1年生で学んだ上でのドイツ語を活用して、ドイツ文学、主に日名先生が研究してこられた近現代ドイツ文学を紐解いていく。中でもドイツ語の詩を教材として使って行われ、ドイツ人の思考、感情、生活、歴史などを背景に、表現するドイツ語を学ぶ。

 「とは言っても、いわゆる「独文」は斜陽産業ですから……」と、やや弱気の様子。愛するドイツ文学を理解しようという学生が少ないことが気がかりのようだ。
「サッカー・ワールカップがある時には増えるんですけど(笑)。サッカーはドイツ人の半分と揶揄されるほどですからね」。
4年に1度くらいはサッカーがテーマとなることがあるかもしれないが、これまでテーマとして取り組んできたことを挙げていただいたところ、「社会主義、世紀末ウィーン、第一次世界大戦、ナチズム、ホロコースト、東西ドイツ分裂などそれぞれのテキストがもつ歴史的・社会的背景の説明に力を入れています」
様々な側面を持つドイツ文学の中でも、ドイツならではの痛みを伴う横顔、と言っていい部分だろうか。

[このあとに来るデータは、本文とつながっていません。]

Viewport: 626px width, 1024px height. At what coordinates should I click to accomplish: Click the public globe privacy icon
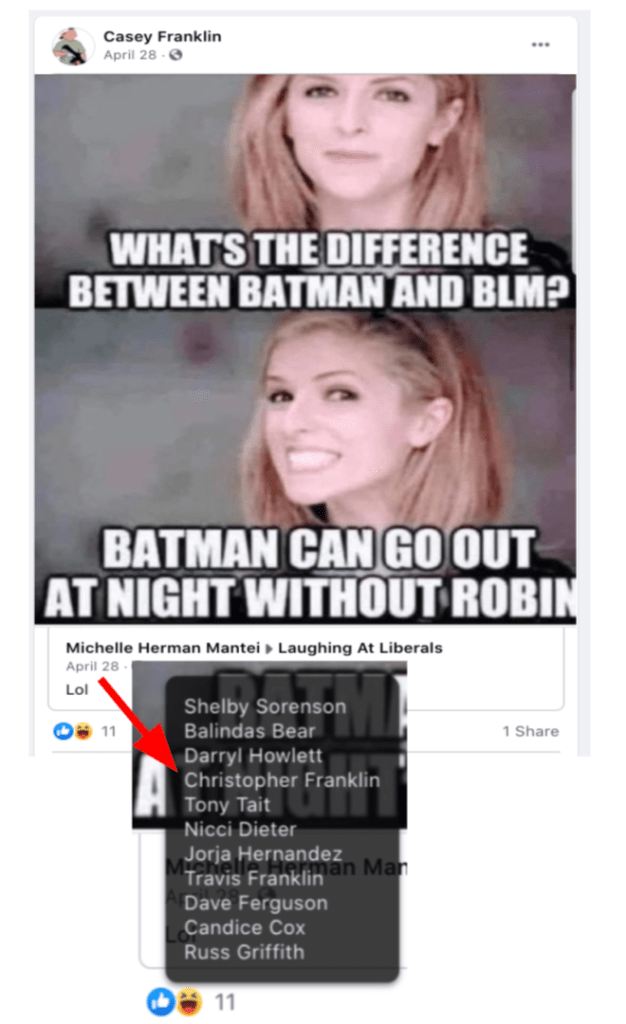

「それゆえに優れた詩が生まれている」と、日名先生は語る。
例えば作品でいうと、ビュヒナー作「ヴォイツェック」、シュテファン・ツヴァイク作「昨日の世界」、ハントケ/ヴェンダース作「ベルリン天使の詩」(映像作品)、ニーチェ、フロイトの思想など。

 かつての思索にふけった時代の若者達であれば一度は手に取ったであろう名前も見られるが、今の時代ではどのように受け止められているのだろうか。興味深いところでもある。
「ドイツは、かつて『詩人と哲学者の国』と言われていたこともあるんです。テキストは文学作品が中心ですが,散文だけでなく詩や戯曲あるいは哲学書などからも取り上げています」
そもそも、日名先生がドイツ文学と出合い、入り込んでいったのは、京都で暮らした浪人時代だという。もともと理系だったところが、受験に失敗。挫折の身に染みたのが、書店で目に飛び込んできた「ツゥトゥラトストラはかく語りき」(ニーチェ)だった。その思想に救われた。そこから一転、文系へ。文学を志すこととなる。
「たまたまドイツ文学と出合ったという偶然を、力づくで必然に変えたんですね(笑)。自分にとって出会うべくして出会った、と。
実は後で知ったのですが、ニーチェは日本の大学ではドイツ文学で扱われることが多いのです。哲学というよりは思想として捉えられています。そこから、ニーチェの詩の世界にも惹かれるようになり、ドイツの詩人に興味が向いていったんです。そのあとはリルケ。そしてとても複雑な人生を歩んだツェラーン。彼はドイツの詩人の中でも最後のスターのような人です。ドイツ語を母語とするユダヤ人だった彼をはじめ、極限の人生を歩んだ人たちの言葉は、とりわけ心に響くんです」

 失敗=無駄ではない。むしろ、無駄にしない、失敗と認めない、と、自分の力で好転に換えた。日名先生は、自らの転換で道を切り開いてこられた。

積極的に関われば得るものは大きい

 「まだ、講師〜私ですが(笑)や授業の様子を伺っているようなところがあるみたいで、受講生は数名なんですよ」
新任の辛さでもあるが、まるでプライベートレッスンのようなので、やる気のある人にとってはまたとないチャンスだ。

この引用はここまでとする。